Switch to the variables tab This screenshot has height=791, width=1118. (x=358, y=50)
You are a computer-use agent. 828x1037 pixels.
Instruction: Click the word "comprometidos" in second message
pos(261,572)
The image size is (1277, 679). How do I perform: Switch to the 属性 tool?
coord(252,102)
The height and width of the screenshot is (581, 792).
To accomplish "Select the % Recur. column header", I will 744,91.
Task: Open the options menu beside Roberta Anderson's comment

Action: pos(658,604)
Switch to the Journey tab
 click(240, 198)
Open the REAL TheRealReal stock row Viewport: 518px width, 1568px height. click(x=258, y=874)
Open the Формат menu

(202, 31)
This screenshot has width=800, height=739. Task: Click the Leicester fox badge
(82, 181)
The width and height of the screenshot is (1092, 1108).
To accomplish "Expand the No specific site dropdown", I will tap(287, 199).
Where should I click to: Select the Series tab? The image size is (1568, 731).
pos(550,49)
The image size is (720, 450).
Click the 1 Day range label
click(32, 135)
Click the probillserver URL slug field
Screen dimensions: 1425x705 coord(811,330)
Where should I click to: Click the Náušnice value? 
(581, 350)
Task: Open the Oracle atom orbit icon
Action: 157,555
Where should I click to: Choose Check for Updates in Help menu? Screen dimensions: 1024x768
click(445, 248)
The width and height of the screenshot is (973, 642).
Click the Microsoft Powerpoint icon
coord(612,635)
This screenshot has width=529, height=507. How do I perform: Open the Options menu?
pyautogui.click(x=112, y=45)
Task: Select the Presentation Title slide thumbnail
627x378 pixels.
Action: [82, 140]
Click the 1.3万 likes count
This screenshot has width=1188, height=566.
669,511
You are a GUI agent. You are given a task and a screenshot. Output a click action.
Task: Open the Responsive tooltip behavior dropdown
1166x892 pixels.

TASK DETAILS -
The answer is the lines above between the line holding "You are a computer-use" and the line holding "Task: Select the", inclusive, each written out exactly, and no others.

WRITTEN REPLY -
You are a computer-use agent. 828x1037 pixels.
Instruction: Click the word "comprometidos" in second message
pos(261,572)
The image size is (1277, 679). How do I perform: Switch to the 属性 tool?
coord(252,102)
The height and width of the screenshot is (581, 792).
To accomplish "Select the % Recur. column header", I will 744,91.
Task: Open the options menu beside Roberta Anderson's comment

Action: pos(658,604)
Switch to the Journey tab
 click(240, 198)
Open the REAL TheRealReal stock row Viewport: 518px width, 1568px height. click(x=258, y=874)
Open the Формат menu

(202, 31)
This screenshot has width=800, height=739. Task: Click the Leicester fox badge
(82, 181)
The width and height of the screenshot is (1092, 1108).
To accomplish "Expand the No specific site dropdown", I will tap(287, 199).
Where should I click to: Select the Series tab? The image size is (1568, 731).
pos(550,49)
The image size is (720, 450).
Click the 1 Day range label
click(32, 135)
Click the probillserver URL slug field
Screen dimensions: 1425x705 coord(811,330)
Where should I click to: Click the Náušnice value? 
(581, 350)
Task: Open the Oracle atom orbit icon
Action: 157,555
Where should I click to: Choose Check for Updates in Help menu? Screen dimensions: 1024x768
click(445, 248)
The width and height of the screenshot is (973, 642).
Click the Microsoft Powerpoint icon
coord(612,635)
This screenshot has width=529, height=507. How do I perform: Open the Options menu?
pyautogui.click(x=112, y=45)
Task: Select the Presentation Title slide thumbnail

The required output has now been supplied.